For the past week I’ve had this song running through both my head and my iPod. One of the few things I did spend money on in 2008 was Josh Pyke’s new album, Chimney’s Afire. I haven’t had a radio for a long time, so haven’t heard of a lot of new musicians. I’m finding this nice, because when I do discover something I love, it comes free of preconceived notions and others opinions. I’d downloaded one of his earlier songs from iTunes when they had it as free song of the week. After listening over and over and over, I took myself down to JB HiFi and splashed out on this and Red Letter Year by Ani DiFranco. The latter has left me a bit cold — I’ve only managed a few listens — but the former has been pretty much on constant repeat since.

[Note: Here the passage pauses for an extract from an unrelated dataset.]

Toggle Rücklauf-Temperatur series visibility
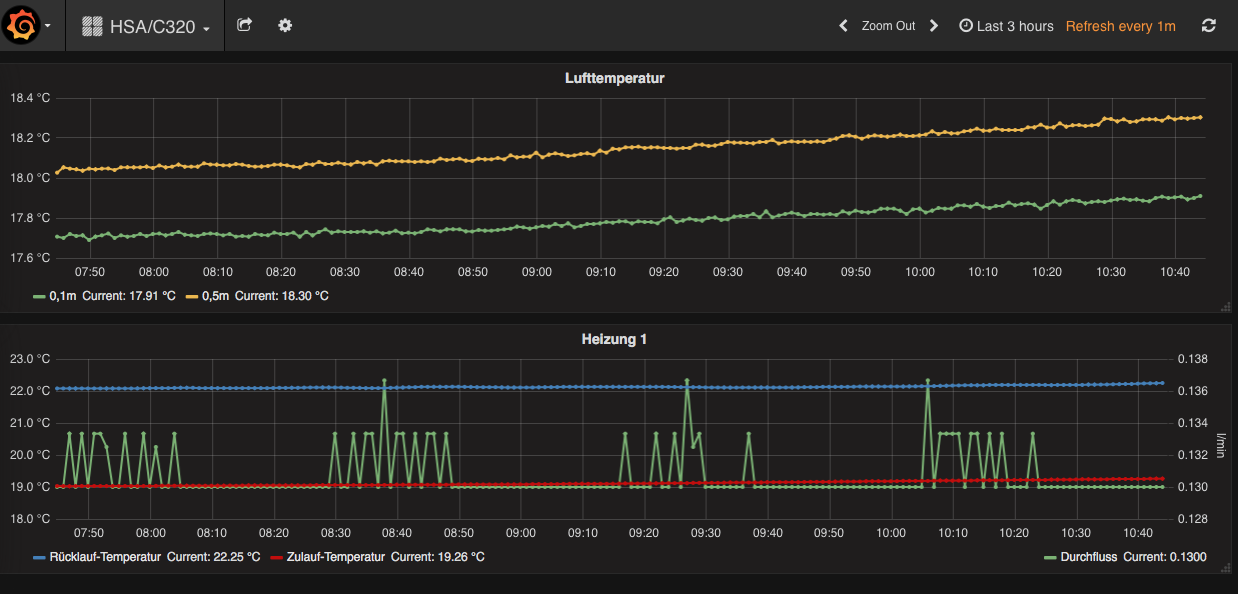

I appreciate the sentiment here. I don’t want to fall into the trap of thinking that now 2008 is over, all the crappy shit that happened is done and everything from here on in will come up roses. But I do appreciate the idea of marking time, a circle around the sun, starting afresh. I hated 2008, but I don’t want to, or shouldn’t, forget the things that happened. I’m not even going to look back at last years resolutions, because I know they all went to hell (well, if I believed in hell) in a handbasket around about March.

after

I wanted you to see what real courage is, instead of getting the idea that courage is a man with a gun in his hand. It’s when you know you’re licked before you begin but you begin anyway and you see it through no matter what. You rarely win, but sometimes you do.

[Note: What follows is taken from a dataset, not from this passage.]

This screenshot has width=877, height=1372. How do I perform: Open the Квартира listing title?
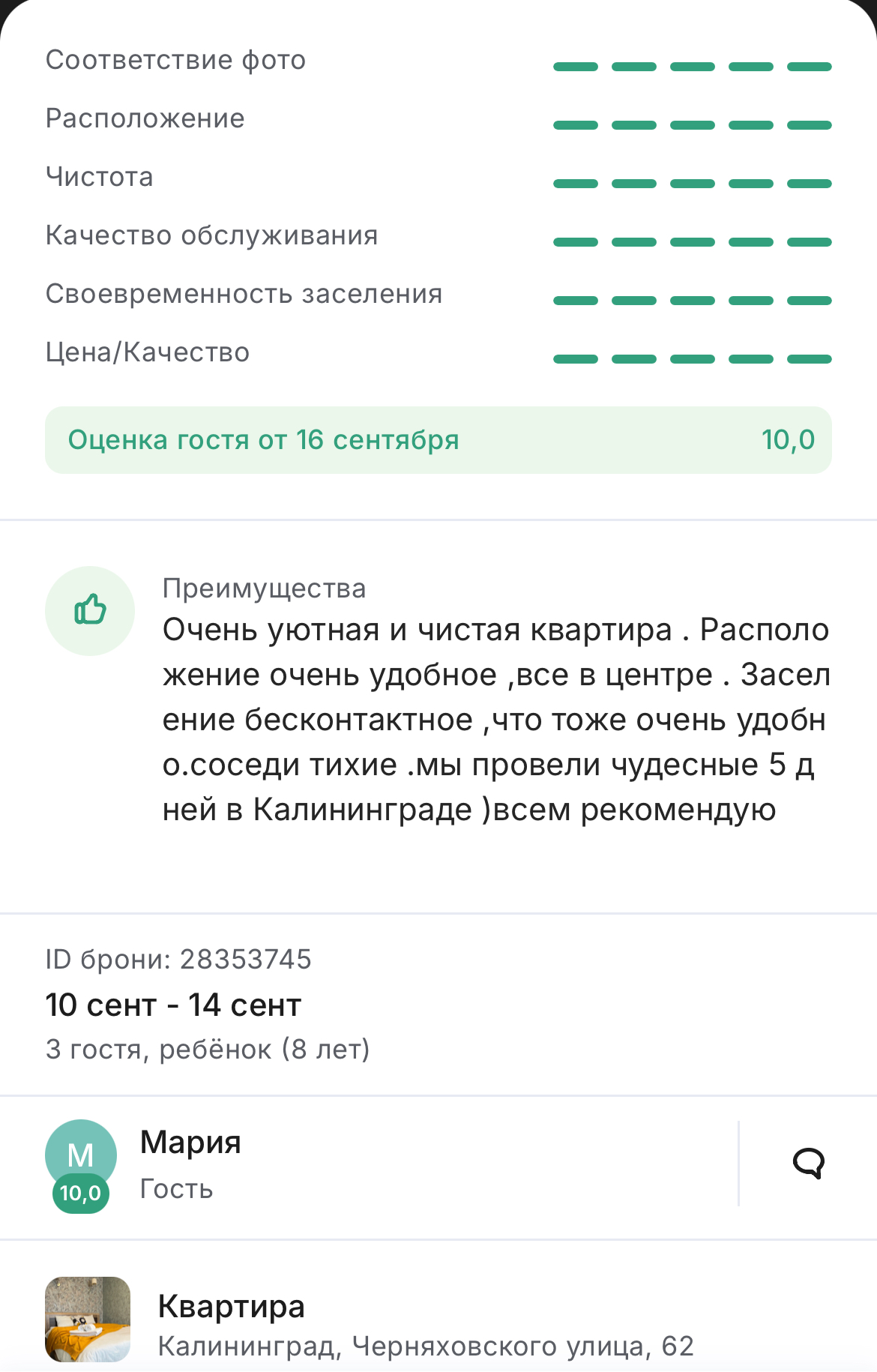[232, 1306]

I was reminded of this snippet from To Kill A Mockingbird the other day, when I stumbled across it on the Contrariwise blog. That’s my goal for the year. Courage. Perseverance. In the little things and the big things. See them through. That ball of yarn up there that got tangled in the dyebath? I think it’s a lost cause, but I’m going to try and untangle it anyway.

Tom? We’ve had a rough time these past couple of months, but we’ve made a commitment and all the hard work and stress is paying off. Tom attacked Stella a month or so ago when he found a bone dumped outside our house and Stella came near him. Our parents and our friends thought we were doing the wrong thing and expressed opinions about taking him back to the greyhound adoption program. But I’m not giving up on my puppy. Stella’s had her stitches out. Every day since we’ve been working with Tom to weed out his food aggression issues and it’s working, slowly but surely. This morning we brought them both in to lay on the bed for a while and they fell asleep using each other as pillows.

stitched up

Aside from that, I really can’t make resolutions for 2009. Because I don’t know what’s happening. I’m stuck in no man’s land waiting for answers. I’ve applied for my honours year at uni, and while everyone else from printmaking has heard and been accepted, I’ve only received a letter saying that my application is still being processed and I’ll hear as soon as there is news either way. Earlier in the year I was “let go” from a crappy casual second job I had at Mr C’s work because I couldn’t guarantee my future availabilty. I didn’t get the job at the yarn shop because the people interviewing me think I’m good enough to succeed with my Pixar goal and hence, didn’t want to bother training someone who would leave after a year (note to self: don’t accidentally spill life plans and dreams during job interviews). So I’m stuck in a job that I hate, with its dwindling hours, until I find something better. So I’ve applied for jobs and am now waiting to hear about those as well. Everything in my life feels like it’s frozen. I’m headed into uncharted territory.

Hic sunt leones.

all that's left.

November 13, 2008

vertexere

vertexere

So, I finished installing my work for assessment last night (and holy crap the studios were so frakking hot and humid yesterday… worst day for installing work ever), and it’s being assessed today and tomorrow. We’re not allowed in for the assessment — the print shop is closed to everyone bar staff and a mystery external assessor until Monday, when we go in and deinstall. As such, I’ve spent today in various states of lying down and doing not much.

manifold detail

Personally, I’m quite impressed with how restrained I was when putting my installation together. There’s always a tendency to be indecisive and put up as much as possible, but I feel like I’m getting better at that.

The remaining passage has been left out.